Frances Thielman’s research focuses on miasma theory and public health in Victorian literature. Her dissertation, directed by Mary Ann O’Farrell, explores how miasma theory is used as a literary device in Victorian novels to reinforce social norms. Miasmatic diseases (in contrast to contagious diseases in the latter half of the 19th century) were thought to be caused by contaminating substances, unhealthy climates, or unhealthy flora and fauna that caused entire places to become sick, both morally and physically. Frances argues that this view of disease informed how Victorian authors wrote about their characters in ways that were fundamentally different from narratives that came later, after germ theory had become more widely accepted; her work explores the way these character portrayals engaged Victorian social values. Her work on this subject has received multiple awards, including the Patrick O. Scott award from the Victorians Institute for her conference paper “Jane Eyre and Public Health: A Closer Look at the Lowood School Epidemic,” and the Forrest Burt Memorial Award for her research on dirt in Cranford. She also presented on Florence Nightingale for the Victorian Intimacies symposium at Texas A&M. Her article on Jane Eyre appeared in the Victorians Institute Journal in 2014 as well as in their online digital annex. She served as a research assistant to David McWhirter compiling notes and identifying textual variants for the forthcoming Cambridge edition of Henry James’s Roderick Hudson. She has represented Texas A&M at the English Institute Conference at UC Irvine and the Dickens Universe Conference at UC Santa Cruz. She also appeared on the Nineteenth Century Studies Association blog 19 Cents as a featured scholar. She has presented her work at the North American Victorian Studies Association conference, the Interdisciplinary Nineteenth Century Studies conference, and the Victorians Institute conference.

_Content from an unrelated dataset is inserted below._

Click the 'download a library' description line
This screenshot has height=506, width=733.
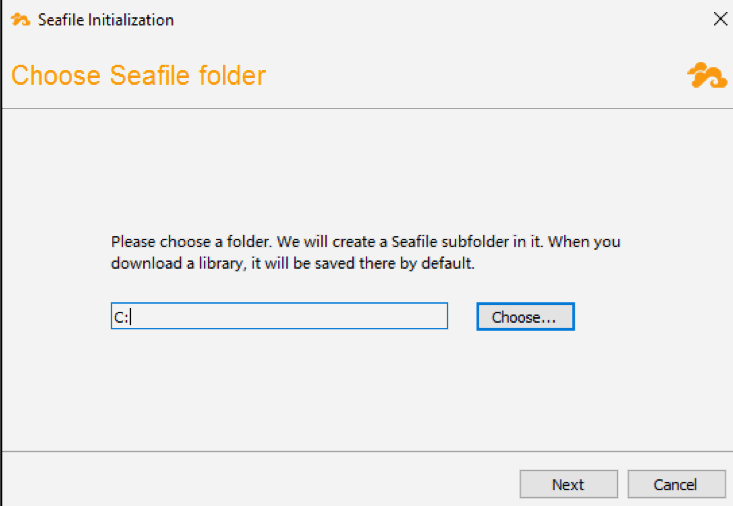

In the last year, Desirae Embree, a third-year Ph.D. student, has dedicated herself to completing her
preliminary exams, engaging in service both in the department and the wider academic community, and establishing her presence in the field of film and media studies through conference presentations. Last spring, she presented at the Society for Cinema and Media Studies (SCMS) on how sound is used to secure sexual knowledge in representations of lesbianism. This presentation, which focused primarily on Todd Haynes’ 2015 film Carol, provides the foundation for a chapter she has been asked to contribute to Screening American Cinema, which is under contract with Routledge. She will be presenting at SCMS again this year, this time as part of a roundtable on queer sex in contemporary film, where she will be speaking on the gender politics underlying art cinema’s recent fascination with the lesbian sex act known as “scissoring.” Both of these projects inform her dissertation research, which examines representations of lesbian sex and sexuality in both mainstream and pornographic film. She intends to defend her prospectus in Spring 2018.

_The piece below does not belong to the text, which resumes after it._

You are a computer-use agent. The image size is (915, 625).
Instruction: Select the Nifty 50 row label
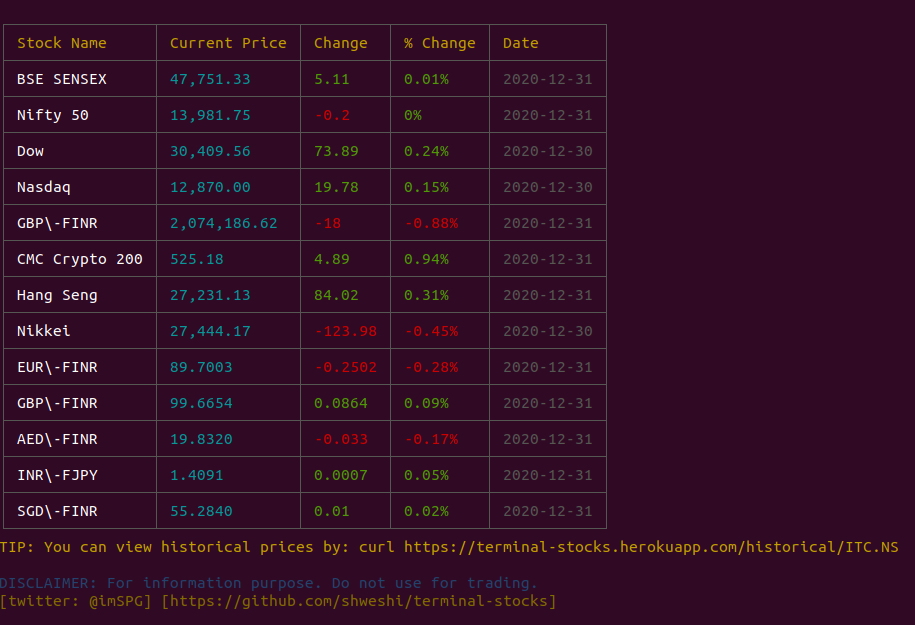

Nigel Lepianka and Deanna Stover
H. G. Wells published two books based on the games he would play with his children, Floor Games (1911) and Little Wars (1913). These texts represent Wells’ attempts to both describe the rules of the various games he would play with his children using miniature figurines, as well as espouse a theory of the value of games for educational and political purposes. Floor Games and Little Wars are important pieces of gaming history, considering not just their authorship, but their contributions for creating rules that would later be adapted for more popular games such as Gary Gygax’s Dungeons & Dragons. With the rise in game studies as a field within the humanities, so comes the need to present documents important to the field in a responsible, scholarly mode. We are currently creating a digital scholarly edition of Little Wars for the purpose of making an accessible, searchable, and critically engaged edition of the text for scholars interested in games as objects of study, their existence as cultural objects, and the unique properties and logic of games. The project will provide not only a digital facsimile of Little Wars, complete with annotations and a critical introduction to the work, but also a streamlined rule list that will document and organize Wells’ rules and guides in order to aid both scholars and gamers interested in the way Wells intended his games to be played.